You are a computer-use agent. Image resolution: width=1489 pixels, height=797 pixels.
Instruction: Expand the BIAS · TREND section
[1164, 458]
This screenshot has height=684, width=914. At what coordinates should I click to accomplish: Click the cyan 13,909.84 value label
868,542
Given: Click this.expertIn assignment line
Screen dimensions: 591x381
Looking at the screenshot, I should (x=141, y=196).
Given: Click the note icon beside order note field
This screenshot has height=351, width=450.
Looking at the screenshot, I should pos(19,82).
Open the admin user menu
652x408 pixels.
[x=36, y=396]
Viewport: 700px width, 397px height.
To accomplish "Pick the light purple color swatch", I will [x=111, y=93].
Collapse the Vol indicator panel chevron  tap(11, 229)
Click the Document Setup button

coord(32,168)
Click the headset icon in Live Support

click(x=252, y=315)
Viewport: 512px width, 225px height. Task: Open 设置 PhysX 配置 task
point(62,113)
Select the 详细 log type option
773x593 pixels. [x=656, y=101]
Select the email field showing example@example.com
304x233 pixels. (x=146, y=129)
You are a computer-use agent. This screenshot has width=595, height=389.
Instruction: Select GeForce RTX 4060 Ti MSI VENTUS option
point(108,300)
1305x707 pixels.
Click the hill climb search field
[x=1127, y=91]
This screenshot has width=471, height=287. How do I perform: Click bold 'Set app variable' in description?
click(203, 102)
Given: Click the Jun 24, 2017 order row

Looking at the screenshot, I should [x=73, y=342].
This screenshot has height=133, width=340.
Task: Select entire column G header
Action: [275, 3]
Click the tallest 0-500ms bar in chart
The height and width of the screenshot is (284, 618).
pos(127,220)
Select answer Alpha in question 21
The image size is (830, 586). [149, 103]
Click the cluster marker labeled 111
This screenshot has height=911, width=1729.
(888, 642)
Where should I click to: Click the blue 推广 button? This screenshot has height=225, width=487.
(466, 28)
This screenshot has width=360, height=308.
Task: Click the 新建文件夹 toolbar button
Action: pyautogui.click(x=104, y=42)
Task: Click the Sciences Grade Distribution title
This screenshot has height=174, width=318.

####

■ **REQUEST**:
Render every line of the records above as a numbered list, omitting the blank lines.

■ **RESULT**:
1. You are a computer-use agent. Image resolution: width=1489 pixels, height=797 pixels.
2. Instruction: Expand the BIAS · TREND section
3. [1164, 458]
4. This screenshot has height=684, width=914. At what coordinates should I click to accomplish: Click the cyan 13,909.84 value label
5. 868,542
6. Given: Click this.expertIn assignment line
7. Screen dimensions: 591x381
8. Looking at the screenshot, I should (x=141, y=196).
9. Given: Click the note icon beside order note field
10. This screenshot has height=351, width=450.
11. Looking at the screenshot, I should pos(19,82).
12. Open the admin user menu
13. 652x408 pixels.
14. [x=36, y=396]
15. Viewport: 700px width, 397px height.
16. To accomplish "Pick the light purple color swatch", I will [x=111, y=93].
17. Collapse the Vol indicator panel chevron  tap(11, 229)
18. Click the Document Setup button
19. coord(32,168)
20. Click the headset icon in Live Support
21. click(x=252, y=315)
22. Viewport: 512px width, 225px height. Task: Open 设置 PhysX 配置 task
23. point(62,113)
24. Select the 详细 log type option
25. 773x593 pixels. [x=656, y=101]
26. Select the email field showing example@example.com
27. 304x233 pixels. (x=146, y=129)
28. You are a computer-use agent. This screenshot has width=595, height=389.
29. Instruction: Select GeForce RTX 4060 Ti MSI VENTUS option
30. point(108,300)
31. 1305x707 pixels.
32. Click the hill climb search field
33. [x=1127, y=91]
34. This screenshot has width=471, height=287. How do I perform: Click bold 'Set app variable' in description?
35. click(203, 102)
36. Given: Click the Jun 24, 2017 order row
37. Looking at the screenshot, I should [x=73, y=342].
38. This screenshot has height=133, width=340.
39. Task: Select entire column G header
40. Action: [275, 3]
41. Click the tallest 0-500ms bar in chart
42. The height and width of the screenshot is (284, 618).
43. pos(127,220)
44. Select answer Alpha in question 21
45. The image size is (830, 586). [149, 103]
46. Click the cluster marker labeled 111
47. This screenshot has height=911, width=1729.
48. (888, 642)
49. Where should I click to: Click the blue 推广 button? This screenshot has height=225, width=487.
50. (466, 28)
51. This screenshot has width=360, height=308.
52. Task: Click the 新建文件夹 toolbar button
53. Action: pyautogui.click(x=104, y=42)
54. Task: Click the Sciences Grade Distribution title
55. This screenshot has height=174, width=318.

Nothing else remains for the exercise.